Fulacht fia, Derrymihin, Co. Cork
Co. Cork |
Settlement Sites
In a rough patch of west-facing bog in Derrymihin, County Cork, a low horseshoe-shaped mound sits quietly in the pasture, its modest height of less than half a metre giving little away.
It is the kind of feature that a casual walker might step over without a second thought, yet the material it is made of tells a more compelling story: heat-shattered stones and charcoal-enriched soil, the signature residue of a fulacht fia.

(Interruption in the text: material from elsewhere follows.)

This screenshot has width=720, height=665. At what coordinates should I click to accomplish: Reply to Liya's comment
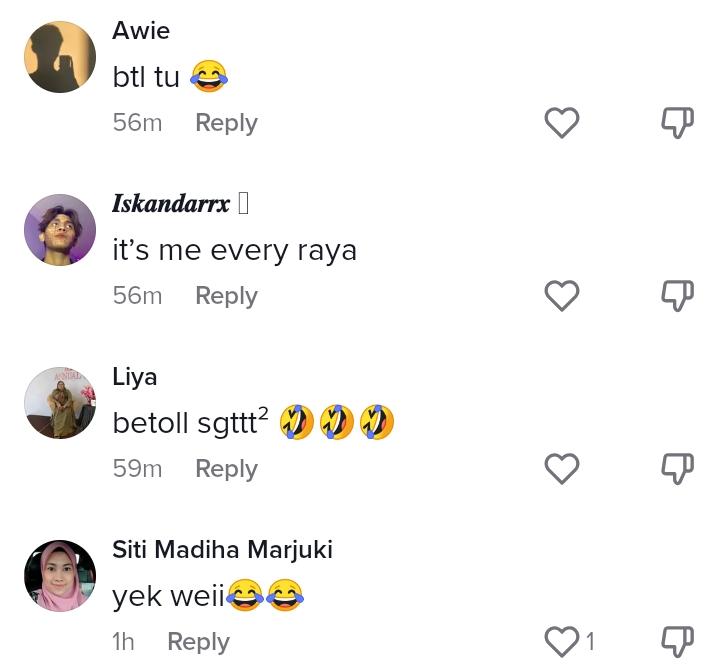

A fulacht fia is a Bronze Age cooking place, typically consisting of a trough dug into the ground, a hearth for heating stones, and a mound of the discarded, cracked stones that were used to boil water by being dropped into the trough when heated. They are among the most common prehistoric monuments in Ireland, yet each one represents repeated, organised activity on the same spot, sometimes over generations. This particular example measures nine metres on its north-west to south-east axis and 6.5 metres across, with the characteristic opening, 3.1 metres wide, facing south-west. What makes Derrymihin especially notable is not any single mound in isolation but the clustering of three of them in close proximity. Two further fulachtaí fia lie within roughly 60 metres to the south-east and 30 metres to the south-south-west, suggesting that this boggy slope was a place people returned to repeatedly, across what may have been a considerable span of time. Whether that reflects seasonal activity, a particularly reliable water source, or something else entirely remains an open question.